Existence, finiteness of Lebesgue integral on $(0,\infty)$ of $f(x)=\frac{1-e^{-x}}{x}-\frac{1}{1+x}$ Ok, here is the function at hand:
$$
f(x)=\frac{1-e^{-x}}{x}-\frac{1}{1+x}
$$
My problem is to determine if the Lebesgue integral on the interval $(0,\infty)$ exists, and if it does, whether or not it is finite.
My first issue is some confusion on what it means for the integral to exist in the first place. I feel like finiteness implies existence and vice versa, but the question would not be posed in such a manner if it did not allow for infinite integrals.
In doing these types of problems, I am less interested in the tools to explicitly calculate the integral, but more in understanding the theory. So, if someone could help a self-studier like myself with breaking this problem down, I would be forever grateful.
Specifically, any detail as to the specific justification of why the integral exists (sequences of simple functions, continuous function on a finite interval, etc.) is especially helpful.
From here I am going to attempt a number of similar exercises, but it would go a long way to see how one such exercise can be done.
 A: Your function is clearly measurable by continuity.
$$\begin{align}\int_0^{+\infty}\left|\frac{1-e^{-x}}{x}-\frac{1}{1+x}\right|dx&=\int_0^{+\infty}\left|\frac{1-e^{-x}-xe^{-x}}{x(1+x)}\right|dx\\&\le\int_0^{+\infty}\left|\frac{1-e^{-x}}{x(1+x)}\right|dx+\int_0^{+\infty}\left|\frac{e^{-x}}{1+x}\right|dx\\&=\int_0^{+\infty}\frac{1-e^{-x}}{x(1+x)}dx+\int_0^{+\infty}\frac{e^{-x}}{1+x}dx\end{align}$$
Notice that $1-e^{-x}\sim_0x$, then $\frac{1-e^{-x}}{x(1+x)}\sim_0\frac{1}{1+x}$, so the first integral is convergent at $0$. And $\frac{1-e^{-x}}{x(1+x)}\sim_\infty\frac{1}{x^2}$, so the first integral is convergent at $+\infty$.
The second integral is clearly finite : $\frac{e^{-x}}{1+x}\le e^{-x}$ and $\int_0^{+\infty}e^{-x}dx<\infty$.
Conclusion : $$\int_0^{+\infty}\left|\frac{1-e^{-x}}{x}-\frac{1}{1+x}\right|dx<\infty$$
So the lebesgue integral exists and is finite.

Remarks :


*

*We first define the Lebesgue integral for measurable functions valued in $[0,\infty]$ (which always exist, but may be $+\infty$).

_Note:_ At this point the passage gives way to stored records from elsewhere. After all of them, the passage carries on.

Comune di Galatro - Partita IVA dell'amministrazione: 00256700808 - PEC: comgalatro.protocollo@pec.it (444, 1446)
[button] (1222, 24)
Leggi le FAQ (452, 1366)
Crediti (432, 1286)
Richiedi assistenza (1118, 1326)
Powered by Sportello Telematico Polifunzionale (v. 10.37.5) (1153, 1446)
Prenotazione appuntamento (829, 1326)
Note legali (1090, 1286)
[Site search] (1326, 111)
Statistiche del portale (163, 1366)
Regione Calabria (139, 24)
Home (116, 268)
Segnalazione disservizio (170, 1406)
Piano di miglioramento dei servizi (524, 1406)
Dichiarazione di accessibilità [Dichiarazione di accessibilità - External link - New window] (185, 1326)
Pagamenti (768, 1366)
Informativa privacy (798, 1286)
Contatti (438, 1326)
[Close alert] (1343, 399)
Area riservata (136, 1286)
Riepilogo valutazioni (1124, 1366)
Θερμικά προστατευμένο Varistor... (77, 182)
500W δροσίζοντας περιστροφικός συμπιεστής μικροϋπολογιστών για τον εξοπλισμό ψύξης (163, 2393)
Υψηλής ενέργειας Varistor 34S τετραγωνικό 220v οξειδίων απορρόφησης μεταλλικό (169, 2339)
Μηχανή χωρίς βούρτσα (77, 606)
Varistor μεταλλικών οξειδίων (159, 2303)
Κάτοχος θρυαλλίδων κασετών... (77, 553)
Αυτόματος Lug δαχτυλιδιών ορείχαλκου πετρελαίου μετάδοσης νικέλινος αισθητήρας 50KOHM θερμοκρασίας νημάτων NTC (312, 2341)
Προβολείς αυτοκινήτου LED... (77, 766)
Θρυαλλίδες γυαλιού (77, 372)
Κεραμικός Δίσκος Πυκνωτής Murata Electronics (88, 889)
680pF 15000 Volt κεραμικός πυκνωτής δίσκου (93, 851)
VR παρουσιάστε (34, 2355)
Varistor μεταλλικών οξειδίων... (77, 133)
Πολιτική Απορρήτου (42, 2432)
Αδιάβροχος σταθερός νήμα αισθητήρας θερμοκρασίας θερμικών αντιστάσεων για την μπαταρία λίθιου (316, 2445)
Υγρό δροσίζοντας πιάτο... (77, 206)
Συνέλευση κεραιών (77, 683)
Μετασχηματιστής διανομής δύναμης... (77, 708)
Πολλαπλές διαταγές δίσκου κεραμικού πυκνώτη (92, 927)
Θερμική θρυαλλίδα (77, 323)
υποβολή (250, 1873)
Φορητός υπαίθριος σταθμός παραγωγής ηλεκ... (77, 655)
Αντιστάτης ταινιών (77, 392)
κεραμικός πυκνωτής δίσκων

*For measurable functions with values in $\mathbb R$, we say that $f$ is Lebesgue integrable if $\int|f|<+\infty$ and then $\int f=\int f_+-\int f_-$ where $f_+=\max(0,f)$ and $f_-=\max(0,-f)$ (we show that if $f$ is measurable then $|f|$, $f_+$ and $f_-$ are too).

*Let $I=[a,b[$ ($b$ can be $+\infty$) and $f:I\rightarrow\mathbb R$ such as $f$ is Riemann integrable on $[a,x]$ for all $a<x<b$, then $\int_I|f|<\infty$ if and only if $\lim_{x\rightarrow b^-}\int_a^x|f|<\infty$. In this case $\int_I|f|=\lim\int_a^x |f|$ and $\lim\int_a^xf$ exists and is equal to $\int_If$.


So for your exercise we have to check 2 using 3.